Desde que el siempre abucheado Presidente del Gobierno (de España), como esta de moda decir, llegó a Moncloa, parece como si un gafe sotanillo hubiera hundido nuestro país en más de un profundo sumidero, del tipo cloaca, del que será difícil salir, a pesar del trabajo impecable de la mayoría de los españoles. La deuda es ya difícilmente imaginable y más para los pobretones en general que habitamos el lugar. Quiero pensar por no ser derrotista que algún gobierno, no del PSOE, nos sacará del profundo abismo en el que estamos. Ya lo hizo hace unos años el Partido Popular, mientras los que protestaban por las medidas drásticas que tuvo que adoptar Rajoy, pataleaban. Porque parece mentira que con los partidos socialistas, el dinero que se recauda por impuestos solo parece tener que usarse para que el actual gobierno pueda vivir muy por encima de las posibilidades que debería aceptar como lógicas.
Eso sí, nada impedirá al presidente Español pasar unas estupendas vacaciones en la famosa “Mareta” en las islas Canarias. Mientras, muchos de los ciudadanos españoles, tendremos que conformarnos con unas exiguas vacaciones en hoteles de menos de cuatro estrellas en cualquier lugar de la costa o del interior. Pero no, no se asuste presidente, que el pueblo, desde que usted gobierna, está acostumbrado a que le pasen las mieles por delante de las narices, sin poder disfrutar de ellas como tan solo unos años, antes del gobierno del PSOE, podían.

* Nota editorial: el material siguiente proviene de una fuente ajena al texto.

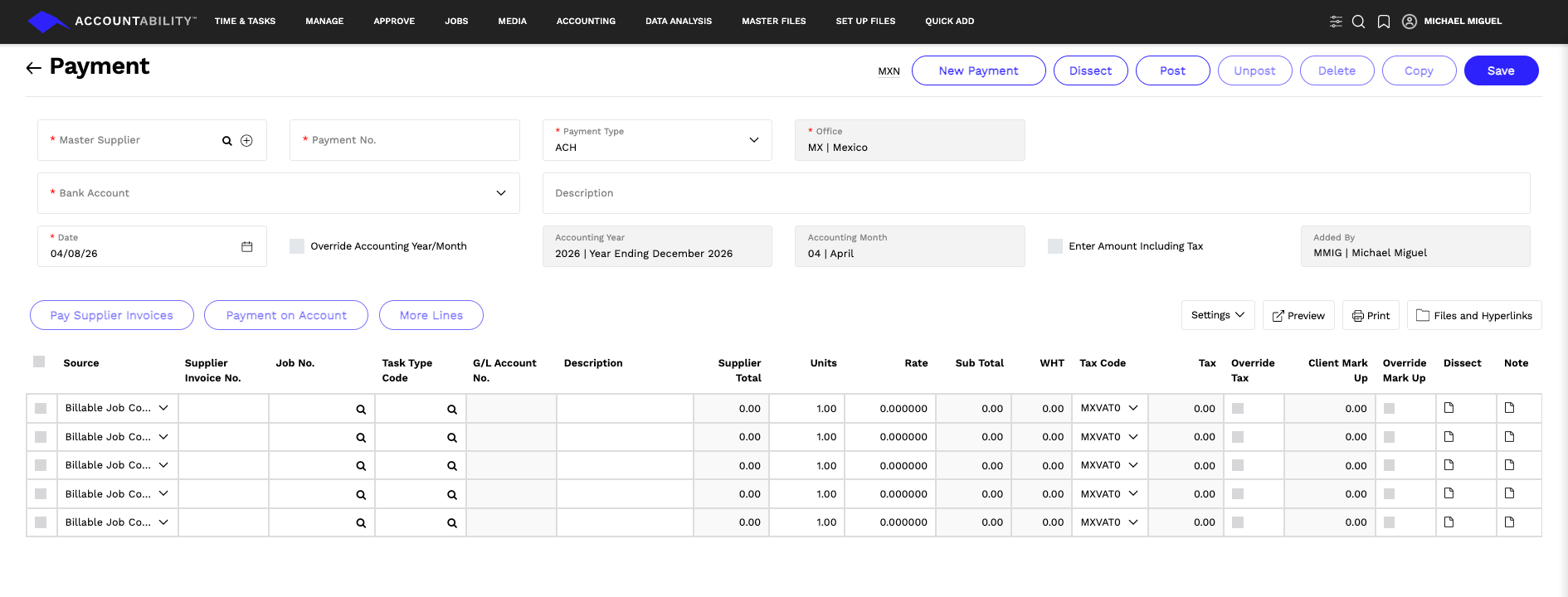The image size is (1568, 597).
Task: Click the global search icon in top bar
Action: coord(1358,22)
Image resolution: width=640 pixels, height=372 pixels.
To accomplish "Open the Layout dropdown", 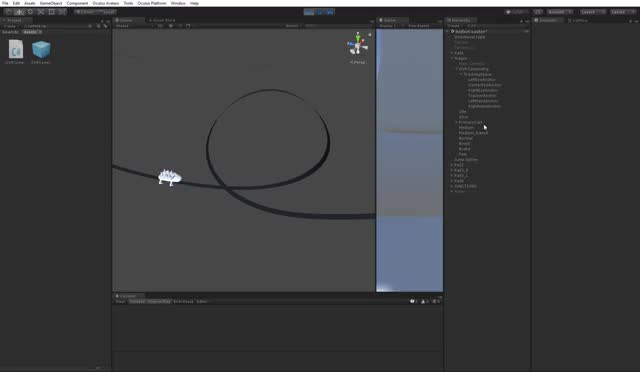I will pos(622,12).
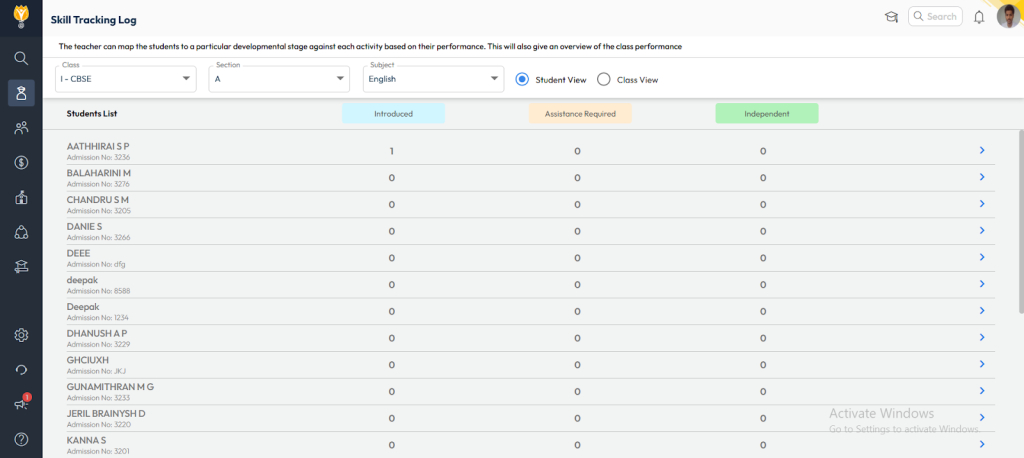Click the megaphone announcements icon with badge
Viewport: 1024px width, 458px height.
point(21,404)
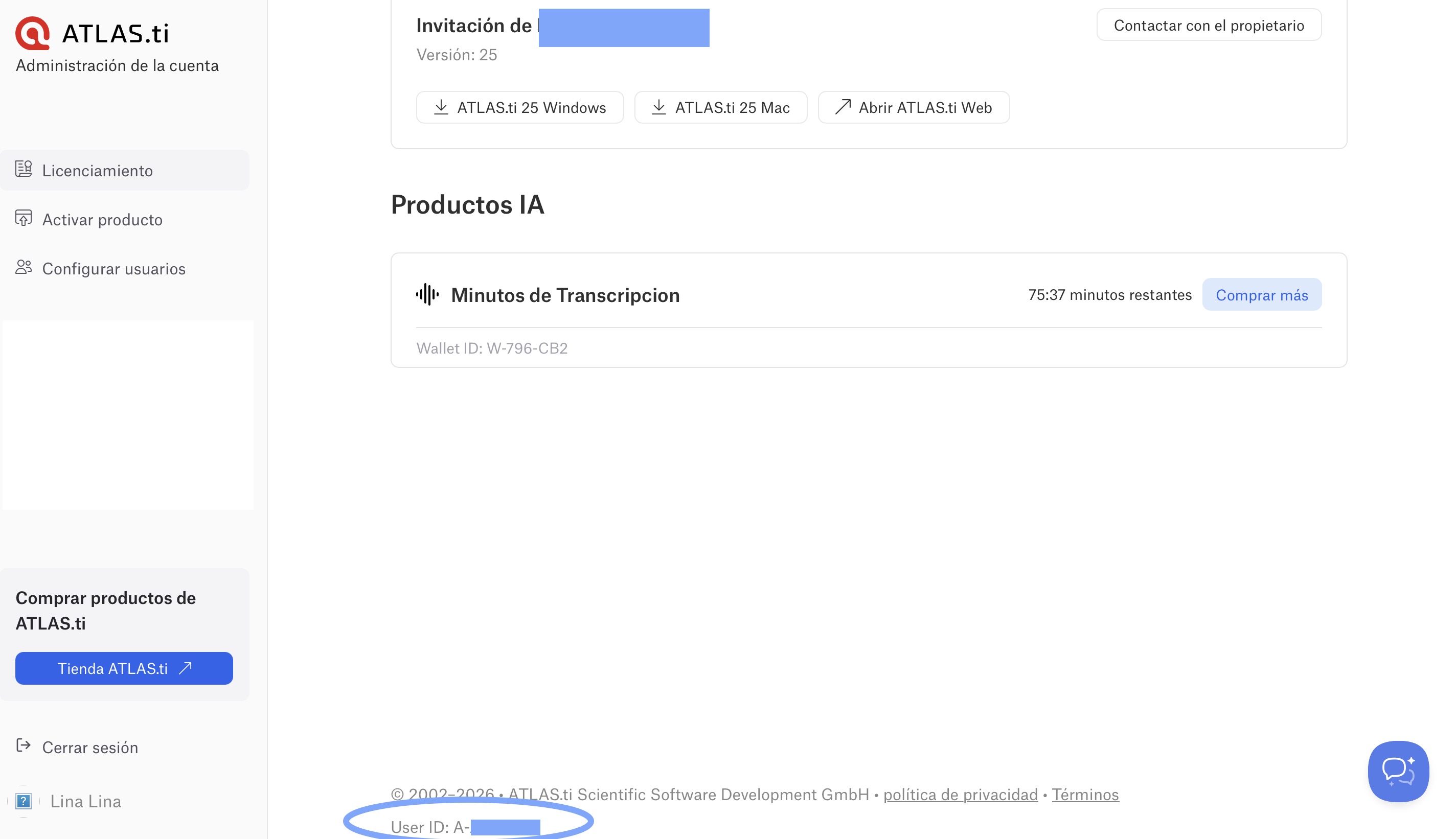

Pero lo extraño, lo raro, lo extraterrestre es que haya aún siete millones de españoles que, no se sabe muy bien por qué, siguen votando erre que erre a un presidente que según parece no sabe gobernar y casi nunca puede salir a la calle sin que le abucheen. ¡Vaya usted a saber la razón! Pero lo más raro es que no esté más que “mosqueado” por esto. Puede deberse este estado a que interpreta como loas los abucheos, No sé, no me lo explico, alguien debería explicármelo y explicárselo al reluciente presidente que tenemos.